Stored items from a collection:
--------------------

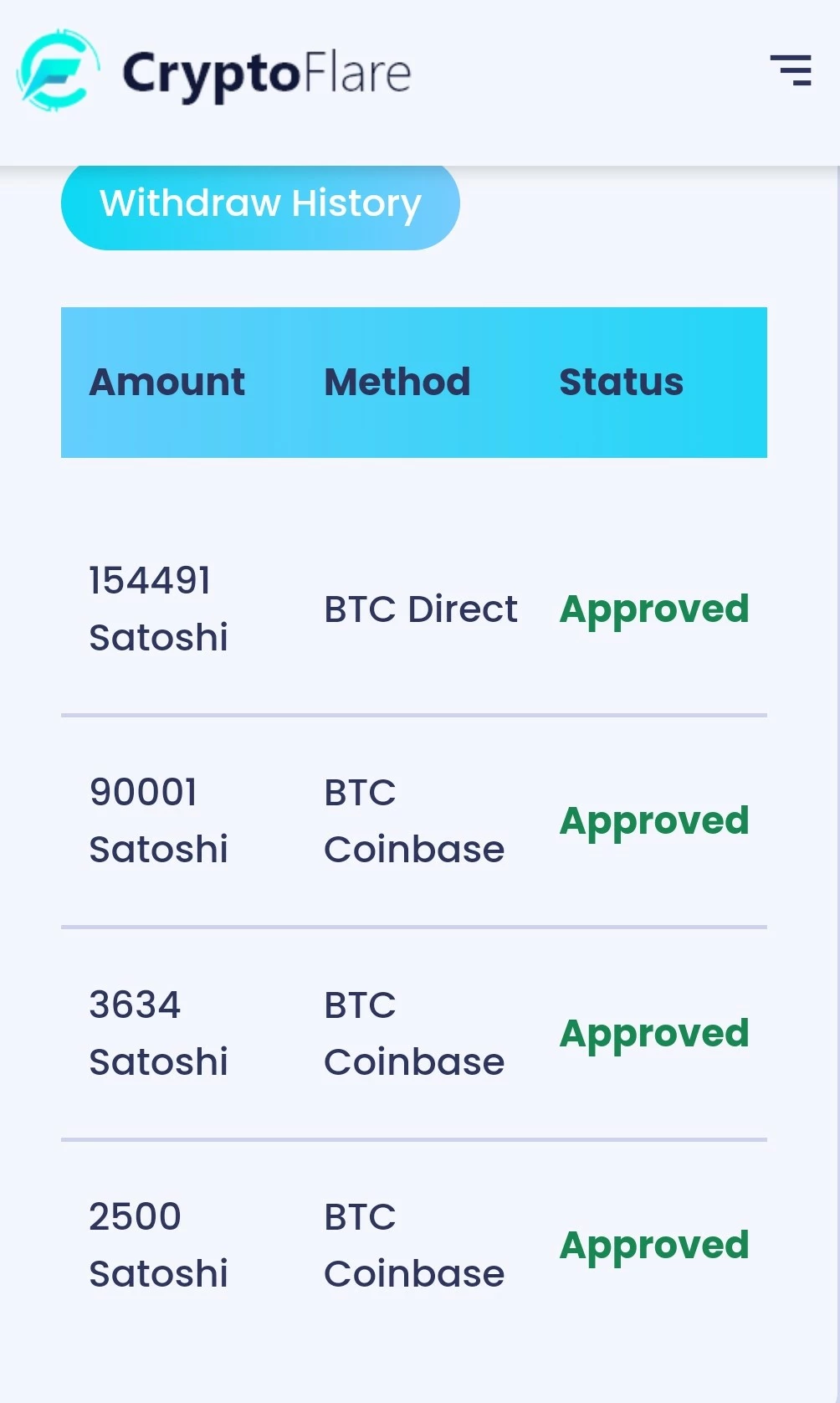Click the blue table header bar
Screen dimensions: 840x1403
coord(414,383)
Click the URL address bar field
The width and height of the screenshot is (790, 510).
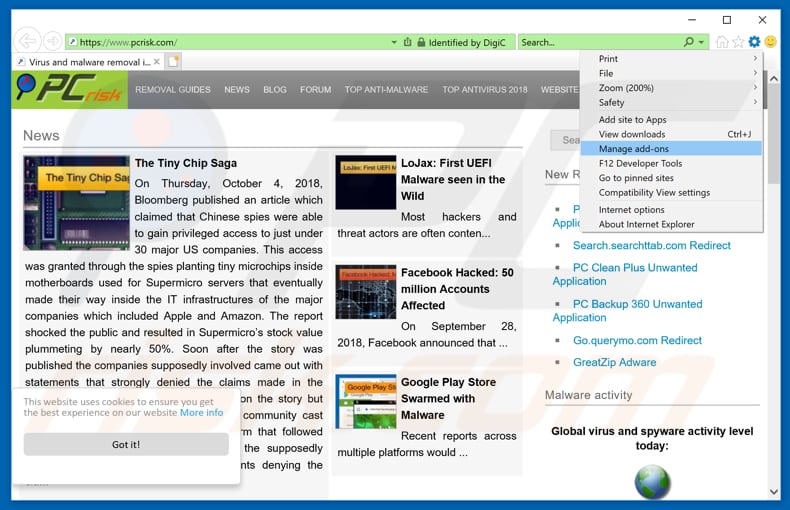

--------------------

Please output exactly the lines from the line containing "Click the URL address bar field" through the last line of the records above, both included, and leave out any pictures.

Click the URL address bar field
The width and height of the screenshot is (790, 510).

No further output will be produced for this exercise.